## EXERCISE OBJECTIVE
An exact copy of the listing is what the response must contain.

## EXERCISE DATA

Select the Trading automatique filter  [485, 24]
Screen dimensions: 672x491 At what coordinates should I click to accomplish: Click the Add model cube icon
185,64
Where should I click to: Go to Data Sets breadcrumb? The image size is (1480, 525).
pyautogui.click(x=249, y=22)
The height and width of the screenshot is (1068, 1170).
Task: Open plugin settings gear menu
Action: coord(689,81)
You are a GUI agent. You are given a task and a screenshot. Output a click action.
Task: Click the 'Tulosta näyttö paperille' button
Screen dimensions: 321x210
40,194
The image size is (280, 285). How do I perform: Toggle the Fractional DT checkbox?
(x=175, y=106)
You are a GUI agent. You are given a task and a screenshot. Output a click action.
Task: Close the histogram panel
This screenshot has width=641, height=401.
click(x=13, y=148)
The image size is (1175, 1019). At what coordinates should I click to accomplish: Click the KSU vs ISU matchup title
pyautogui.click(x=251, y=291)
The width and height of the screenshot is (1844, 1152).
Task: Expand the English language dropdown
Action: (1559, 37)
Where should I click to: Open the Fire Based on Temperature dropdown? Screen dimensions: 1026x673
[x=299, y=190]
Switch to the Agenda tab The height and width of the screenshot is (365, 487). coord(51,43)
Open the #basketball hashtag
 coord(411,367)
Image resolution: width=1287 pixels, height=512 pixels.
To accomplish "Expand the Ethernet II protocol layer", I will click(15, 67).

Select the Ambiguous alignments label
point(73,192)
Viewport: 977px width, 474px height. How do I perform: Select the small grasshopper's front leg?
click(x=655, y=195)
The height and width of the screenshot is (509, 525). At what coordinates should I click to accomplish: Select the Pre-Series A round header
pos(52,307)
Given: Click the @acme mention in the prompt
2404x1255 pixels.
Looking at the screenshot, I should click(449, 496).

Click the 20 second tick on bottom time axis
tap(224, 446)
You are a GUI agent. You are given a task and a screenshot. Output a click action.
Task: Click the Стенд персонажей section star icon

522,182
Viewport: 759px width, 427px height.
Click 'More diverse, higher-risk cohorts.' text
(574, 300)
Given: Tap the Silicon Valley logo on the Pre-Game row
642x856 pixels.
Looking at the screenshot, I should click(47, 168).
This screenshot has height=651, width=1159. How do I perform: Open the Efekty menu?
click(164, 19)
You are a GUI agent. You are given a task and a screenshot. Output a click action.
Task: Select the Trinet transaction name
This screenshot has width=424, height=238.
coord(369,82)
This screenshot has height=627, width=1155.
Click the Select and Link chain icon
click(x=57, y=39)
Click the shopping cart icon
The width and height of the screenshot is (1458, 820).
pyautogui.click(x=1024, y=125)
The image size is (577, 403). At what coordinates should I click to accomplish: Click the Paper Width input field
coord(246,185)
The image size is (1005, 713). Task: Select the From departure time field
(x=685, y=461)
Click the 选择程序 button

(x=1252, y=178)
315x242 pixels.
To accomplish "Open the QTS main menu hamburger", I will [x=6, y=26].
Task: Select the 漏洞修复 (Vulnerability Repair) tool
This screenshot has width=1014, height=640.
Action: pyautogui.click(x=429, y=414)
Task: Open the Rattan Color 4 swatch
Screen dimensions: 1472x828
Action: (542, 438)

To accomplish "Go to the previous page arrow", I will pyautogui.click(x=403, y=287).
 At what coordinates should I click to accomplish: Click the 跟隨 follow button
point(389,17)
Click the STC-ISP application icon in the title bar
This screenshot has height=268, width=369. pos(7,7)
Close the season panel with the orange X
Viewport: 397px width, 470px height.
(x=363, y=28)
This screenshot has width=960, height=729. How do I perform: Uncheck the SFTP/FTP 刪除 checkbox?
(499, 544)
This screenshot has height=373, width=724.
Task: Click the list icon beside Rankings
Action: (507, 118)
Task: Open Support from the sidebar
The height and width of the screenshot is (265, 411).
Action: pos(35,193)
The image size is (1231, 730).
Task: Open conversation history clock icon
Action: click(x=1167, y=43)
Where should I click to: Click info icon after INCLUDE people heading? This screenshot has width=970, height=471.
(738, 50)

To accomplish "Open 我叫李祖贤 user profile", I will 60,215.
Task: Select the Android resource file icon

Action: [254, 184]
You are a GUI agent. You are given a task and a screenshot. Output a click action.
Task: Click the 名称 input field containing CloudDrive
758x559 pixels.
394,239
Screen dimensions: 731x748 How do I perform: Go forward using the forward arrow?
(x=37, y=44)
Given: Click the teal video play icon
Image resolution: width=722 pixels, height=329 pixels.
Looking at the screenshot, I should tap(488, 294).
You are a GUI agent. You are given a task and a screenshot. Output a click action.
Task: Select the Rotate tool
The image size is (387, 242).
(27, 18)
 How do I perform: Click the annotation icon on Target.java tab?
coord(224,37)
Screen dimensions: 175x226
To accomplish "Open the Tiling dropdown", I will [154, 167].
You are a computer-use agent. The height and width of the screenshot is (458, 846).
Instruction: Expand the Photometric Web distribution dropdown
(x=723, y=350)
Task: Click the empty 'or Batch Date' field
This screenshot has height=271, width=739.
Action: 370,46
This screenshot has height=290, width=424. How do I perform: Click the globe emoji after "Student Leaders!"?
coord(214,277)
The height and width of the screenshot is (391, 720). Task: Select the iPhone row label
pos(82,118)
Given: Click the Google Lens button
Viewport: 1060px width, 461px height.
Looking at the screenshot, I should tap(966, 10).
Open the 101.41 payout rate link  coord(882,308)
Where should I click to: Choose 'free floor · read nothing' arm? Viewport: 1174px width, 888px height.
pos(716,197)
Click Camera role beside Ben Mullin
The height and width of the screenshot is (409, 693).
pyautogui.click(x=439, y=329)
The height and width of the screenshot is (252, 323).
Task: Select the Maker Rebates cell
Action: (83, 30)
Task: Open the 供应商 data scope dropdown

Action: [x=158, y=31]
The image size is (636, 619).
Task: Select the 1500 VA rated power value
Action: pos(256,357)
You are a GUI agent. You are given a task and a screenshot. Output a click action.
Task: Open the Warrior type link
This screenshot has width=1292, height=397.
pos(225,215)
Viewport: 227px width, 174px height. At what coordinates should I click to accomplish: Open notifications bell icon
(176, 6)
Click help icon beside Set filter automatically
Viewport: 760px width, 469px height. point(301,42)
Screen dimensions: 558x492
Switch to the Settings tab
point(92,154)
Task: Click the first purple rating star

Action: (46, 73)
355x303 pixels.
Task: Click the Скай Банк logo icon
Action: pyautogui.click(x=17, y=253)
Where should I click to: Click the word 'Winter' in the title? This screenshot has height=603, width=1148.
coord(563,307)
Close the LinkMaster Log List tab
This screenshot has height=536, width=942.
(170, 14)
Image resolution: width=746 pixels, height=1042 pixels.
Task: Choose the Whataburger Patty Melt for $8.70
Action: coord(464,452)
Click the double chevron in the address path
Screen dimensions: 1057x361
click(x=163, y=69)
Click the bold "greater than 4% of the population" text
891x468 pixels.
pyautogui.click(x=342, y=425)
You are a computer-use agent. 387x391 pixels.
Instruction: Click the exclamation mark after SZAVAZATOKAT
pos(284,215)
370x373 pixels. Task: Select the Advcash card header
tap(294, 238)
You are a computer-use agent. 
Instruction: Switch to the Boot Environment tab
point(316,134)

## EXERCISE RESULT
Select the Trading automatique filter  [485, 24]
Screen dimensions: 672x491 At what coordinates should I click to accomplish: Click the Add model cube icon
185,64
Where should I click to: Go to Data Sets breadcrumb? The image size is (1480, 525).
pyautogui.click(x=249, y=22)
The height and width of the screenshot is (1068, 1170).
Task: Open plugin settings gear menu
Action: coord(689,81)
You are a GUI agent. You are given a task and a screenshot. Output a click action.
Task: Click the 'Tulosta näyttö paperille' button
Screen dimensions: 321x210
40,194
The image size is (280, 285). How do I perform: Toggle the Fractional DT checkbox?
(x=175, y=106)
You are a GUI agent. You are given a task and a screenshot. Output a click action.
Task: Close the histogram panel
This screenshot has width=641, height=401.
click(x=13, y=148)
The image size is (1175, 1019). At what coordinates should I click to accomplish: Click the KSU vs ISU matchup title
pyautogui.click(x=251, y=291)
The width and height of the screenshot is (1844, 1152).
Task: Expand the English language dropdown
Action: (1559, 37)
Where should I click to: Open the Fire Based on Temperature dropdown? Screen dimensions: 1026x673
[x=299, y=190]
Switch to the Agenda tab The height and width of the screenshot is (365, 487). coord(51,43)
Open the #basketball hashtag
 coord(411,367)
Image resolution: width=1287 pixels, height=512 pixels.
To accomplish "Expand the Ethernet II protocol layer", I will click(15, 67).

Select the Ambiguous alignments label
point(73,192)
Viewport: 977px width, 474px height. How do I perform: Select the small grasshopper's front leg?
click(x=655, y=195)
The height and width of the screenshot is (509, 525). At what coordinates should I click to accomplish: Select the Pre-Series A round header
pos(52,307)
Given: Click the @acme mention in the prompt
2404x1255 pixels.
Looking at the screenshot, I should click(449, 496).

Click the 20 second tick on bottom time axis
tap(224, 446)
You are a GUI agent. You are given a task and a screenshot. Output a click action.
Task: Click the Стенд персонажей section star icon

522,182
Viewport: 759px width, 427px height.
Click 'More diverse, higher-risk cohorts.' text
(574, 300)
Given: Tap the Silicon Valley logo on the Pre-Game row
642x856 pixels.
Looking at the screenshot, I should click(47, 168).
This screenshot has height=651, width=1159. How do I perform: Open the Efekty menu?
click(164, 19)
You are a GUI agent. You are given a task and a screenshot. Output a click action.
Task: Select the Trinet transaction name
This screenshot has width=424, height=238.
coord(369,82)
This screenshot has height=627, width=1155.
Click the Select and Link chain icon
click(x=57, y=39)
Click the shopping cart icon
The width and height of the screenshot is (1458, 820).
pyautogui.click(x=1024, y=125)
The image size is (577, 403). At what coordinates should I click to accomplish: Click the Paper Width input field
coord(246,185)
The image size is (1005, 713). Task: Select the From departure time field
(x=685, y=461)
Click the 选择程序 button

(x=1252, y=178)
315x242 pixels.
To accomplish "Open the QTS main menu hamburger", I will [x=6, y=26].
Task: Select the 漏洞修复 (Vulnerability Repair) tool
This screenshot has width=1014, height=640.
Action: pyautogui.click(x=429, y=414)
Task: Open the Rattan Color 4 swatch
Screen dimensions: 1472x828
Action: (542, 438)

To accomplish "Go to the previous page arrow", I will pyautogui.click(x=403, y=287).
 At what coordinates should I click to accomplish: Click the 跟隨 follow button
point(389,17)
Click the STC-ISP application icon in the title bar
This screenshot has height=268, width=369. pos(7,7)
Close the season panel with the orange X
Viewport: 397px width, 470px height.
(x=363, y=28)
This screenshot has width=960, height=729. How do I perform: Uncheck the SFTP/FTP 刪除 checkbox?
(499, 544)
This screenshot has height=373, width=724.
Task: Click the list icon beside Rankings
Action: (507, 118)
Task: Open Support from the sidebar
The height and width of the screenshot is (265, 411).
Action: pos(35,193)
The image size is (1231, 730).
Task: Open conversation history clock icon
Action: click(x=1167, y=43)
Where should I click to: Click info icon after INCLUDE people heading? This screenshot has width=970, height=471.
(738, 50)

To accomplish "Open 我叫李祖贤 user profile", I will 60,215.
Task: Select the Android resource file icon

Action: [254, 184]
You are a GUI agent. You are given a task and a screenshot. Output a click action.
Task: Click the 名称 input field containing CloudDrive
758x559 pixels.
394,239
Screen dimensions: 731x748 How do I perform: Go forward using the forward arrow?
(x=37, y=44)
Given: Click the teal video play icon
Image resolution: width=722 pixels, height=329 pixels.
Looking at the screenshot, I should tap(488, 294).
You are a GUI agent. You are given a task and a screenshot. Output a click action.
Task: Select the Rotate tool
The image size is (387, 242).
(27, 18)
 How do I perform: Click the annotation icon on Target.java tab?
coord(224,37)
Screen dimensions: 175x226
To accomplish "Open the Tiling dropdown", I will [154, 167].
You are a computer-use agent. The height and width of the screenshot is (458, 846).
Instruction: Expand the Photometric Web distribution dropdown
(x=723, y=350)
Task: Click the empty 'or Batch Date' field
This screenshot has height=271, width=739.
Action: 370,46
This screenshot has height=290, width=424. How do I perform: Click the globe emoji after "Student Leaders!"?
coord(214,277)
The height and width of the screenshot is (391, 720). Task: Select the iPhone row label
pos(82,118)
Given: Click the Google Lens button
Viewport: 1060px width, 461px height.
Looking at the screenshot, I should tap(966, 10).
Open the 101.41 payout rate link  coord(882,308)
Where should I click to: Choose 'free floor · read nothing' arm? Viewport: 1174px width, 888px height.
pos(716,197)
Click Camera role beside Ben Mullin
The height and width of the screenshot is (409, 693).
pyautogui.click(x=439, y=329)
The height and width of the screenshot is (252, 323).
Task: Select the Maker Rebates cell
Action: (83, 30)
Task: Open the 供应商 data scope dropdown

Action: [x=158, y=31]
The image size is (636, 619).
Task: Select the 1500 VA rated power value
Action: pos(256,357)
You are a GUI agent. You are given a task and a screenshot. Output a click action.
Task: Open the Warrior type link
This screenshot has width=1292, height=397.
pos(225,215)
Viewport: 227px width, 174px height. At what coordinates should I click to accomplish: Open notifications bell icon
(176, 6)
Click help icon beside Set filter automatically
Viewport: 760px width, 469px height. point(301,42)
Screen dimensions: 558x492
Switch to the Settings tab
point(92,154)
Task: Click the first purple rating star

Action: (46, 73)
355x303 pixels.
Task: Click the Скай Банк logo icon
Action: pyautogui.click(x=17, y=253)
Where should I click to: Click the word 'Winter' in the title? This screenshot has height=603, width=1148.
coord(563,307)
Close the LinkMaster Log List tab
This screenshot has height=536, width=942.
(170, 14)
Image resolution: width=746 pixels, height=1042 pixels.
Task: Choose the Whataburger Patty Melt for $8.70
Action: coord(464,452)
Click the double chevron in the address path
Screen dimensions: 1057x361
click(x=163, y=69)
Click the bold "greater than 4% of the population" text
891x468 pixels.
pyautogui.click(x=342, y=425)
You are a computer-use agent. 387x391 pixels.
Instruction: Click the exclamation mark after SZAVAZATOKAT
pos(284,215)
370x373 pixels. Task: Select the Advcash card header
tap(294, 238)
You are a computer-use agent. 
Instruction: Switch to the Boot Environment tab
point(316,134)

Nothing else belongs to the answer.